The Plague seems to have had its origins in Southeast Asia. It spread to China when the Mongol overlords of the Celestial Empire attempted to invade Southeast Asia. The Mongols carried the plague into Central Asia and southern Russia. It was there, whilst putting in to a Crimean port occupied by the Mongols, that the Genoese seem to have acquired the disease when the Mongols thoughtfully tossed the bodies of several of their plague victims over the walls using siege engines. This is the first known occurrence of biological warfare.

In October 1347, Genoese trading ships put into the harbor of Messina in Sicily with dead and dying passengers and crew. Several days past before the people of Messina realized what the ship had brought into their city, but the damage was already done. The ships and their crew were sent back out to sea only to spread the plague to other coastal cites. Port cities that were initially affected were Corsica, Sardinia, Barcelona and Valencia. From here, the plague spread like wild fire.

 

The urban centers of Europe were ripe for the epidemic and European cities were hardest hit. The death list mounted so fast in some places that the victims died unattended and the living could barely keep up with the grim task of burying the corpses. The pattern of the disease was similar for each city. When a city was stricken the disease usually remained active for about four to six months during which time it killed off a large segment of the population and disorganized the entire fabric of life. The disease was spread across land as well as across water. Even England was eventually reached by the plague via another trading ship. Ships that carried the coveted goods of the fabled east now also carried death.

The best estimates of modern demographers are that one third to a half of Europeans living in the warm air of the summer of 1347 would die by the winter of 1349 from the plague. Several major cities were hit extremely hard. These cities included Paris, Florence, Venice, and Hamburg. As much as 80% of the population was killed in these densely populated cities. There were many flourishing cities such as Rouen and Montpellier that never recovered from this gigantic loss.

The situation was almost as bad in the countryside. Peasants dropped dead on the roads, in the fields, and in their houses. Survivors, in growing helplessness, fell into apathy, leaving ripe wheat uncut and livestock untended. English sheep, bearers of the precious wool, caught the disease too, and died throughout the countryside, with reports of 5,000 dead in one field alone, the stench of their rotting carcasses filled the air for miles around.

Those who were wealthy enough fled from the cities to enjoy life to its fullest while they still could. Promiscuity and drunkenness abounded. This can be seen in Bocaccio's Decameron which tells the story of seven people who fled to the countryside to indulge in unthinkable acts. Needless to say, plague caught up with them.

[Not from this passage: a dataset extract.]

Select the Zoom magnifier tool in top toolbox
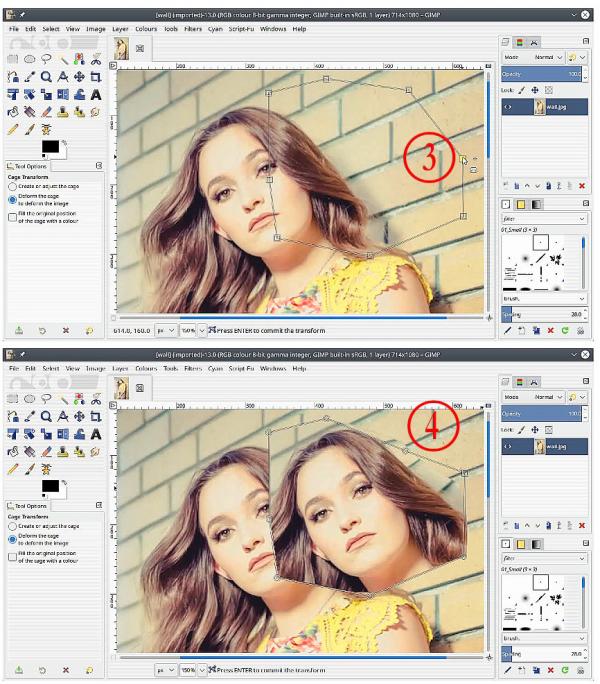point(46,77)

The plague spared no one. Doctors and clergy were among those who were hardest hit as they attempted to care for the dying. The Pope survived though, much in part to the three gigantic bonfires which burned constantly around him. The intense heat obviously made it uncomfortable for the fleas, not to mention the Pope-- but he survived.

The Plague returned periodically, striking mostly children, until it disappeared from Europe in 1399, not to return again until the 17th century. The history of the plague is a graphic example of how a disease can spread rapidly across amazing distances at an alarming rate.